Law graduate, Yousaf Amin, labelled the greedy and ruthless brains behind the scam, was locked up for six years.
His school friend and accomplice, Sajad Khan, was imprisoned for four years.
Amin, 34, of Byron Street, Barkerend Road, and Khan, 34, of Whiteways, Bolton, drove luxury cars while fleecing migrants with their criminal company, Temple and Khan, which had an office in Hallfield Road, off Lumb Lane, Bradford.
Both men admitted fraud and Amin pleaded guilty to unlawfully giving immigration advice.
Prosecutor Tom Storey told Bradford Crown Court that Amin served a 15- month jail sentence in 2006 for offences under immigration law.
He was also banned for life from being an immigration advisor after fabricating work permits for restaurant workers. Within five days of his release from jail he and Khan were setting up Temple Khan.
Mr Storey said the business raked in £80,000 and Amin made £262,000 from a bogus company called Training Direct that issued worthless certificates to people taking courses for citizenship.

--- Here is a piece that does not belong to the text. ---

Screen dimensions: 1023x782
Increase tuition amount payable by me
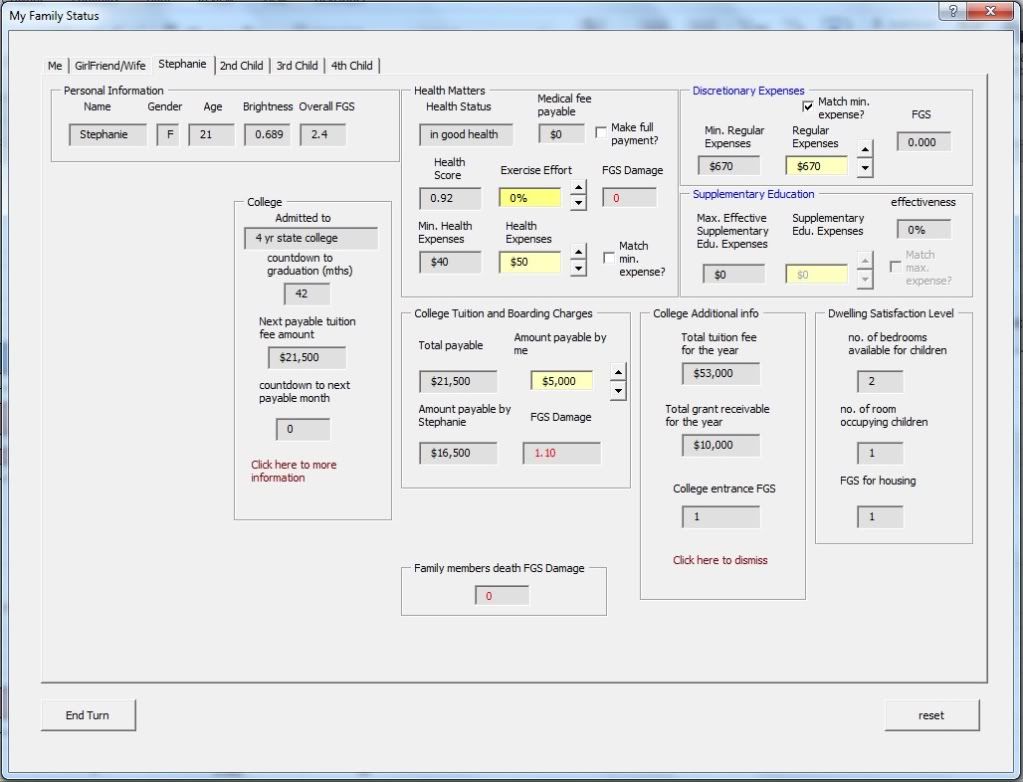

The court heard that Amin was seeing up to 24 clients a day at Temple Khan.
One woman paid him £3,000 cash towards a £5,000 fee for him to arrange a marriage for her to stay in the UK. Her “bridegroom” knew nothing of the plan and she had to leave the country, losing her money. In 2008, Temple Khan suddenly ceased trading.
Mr Storey said people still turned up at the office complaining they had been fleeced.
Amin charged £350 a day for his citizenship courses, held in Leeds, Glasgow and Luton. He advertised them on the radio and turned up at the end of the day to collect the cash.
Mr Storey said Training Direct was “overwhelmed” by complaints and ceased trading in 2008.
Amin was driving a £42,000 Audi Q7 and Khan was using a £36,000 Volkswagen Touareg. Both cars were on finance and both vanished.
Amin was a big gambler who lost £150,000 in casinos in three years, the court was told.
Khan was taking drugs and drinking to excess. Jailing Amin, Recorder Jonathan Sandiford told him: “You are a thoroughly dishonest and ruthless individual who is perfectly prepared to exploit other people to make profit for himself.”
The judge said Khan was his willing sidekick, who had known about his previous jail sentence because he was in court to support him.
Recorder Sandiford described it as a large-scale confidence fraud targeting “very vulnerable victims”.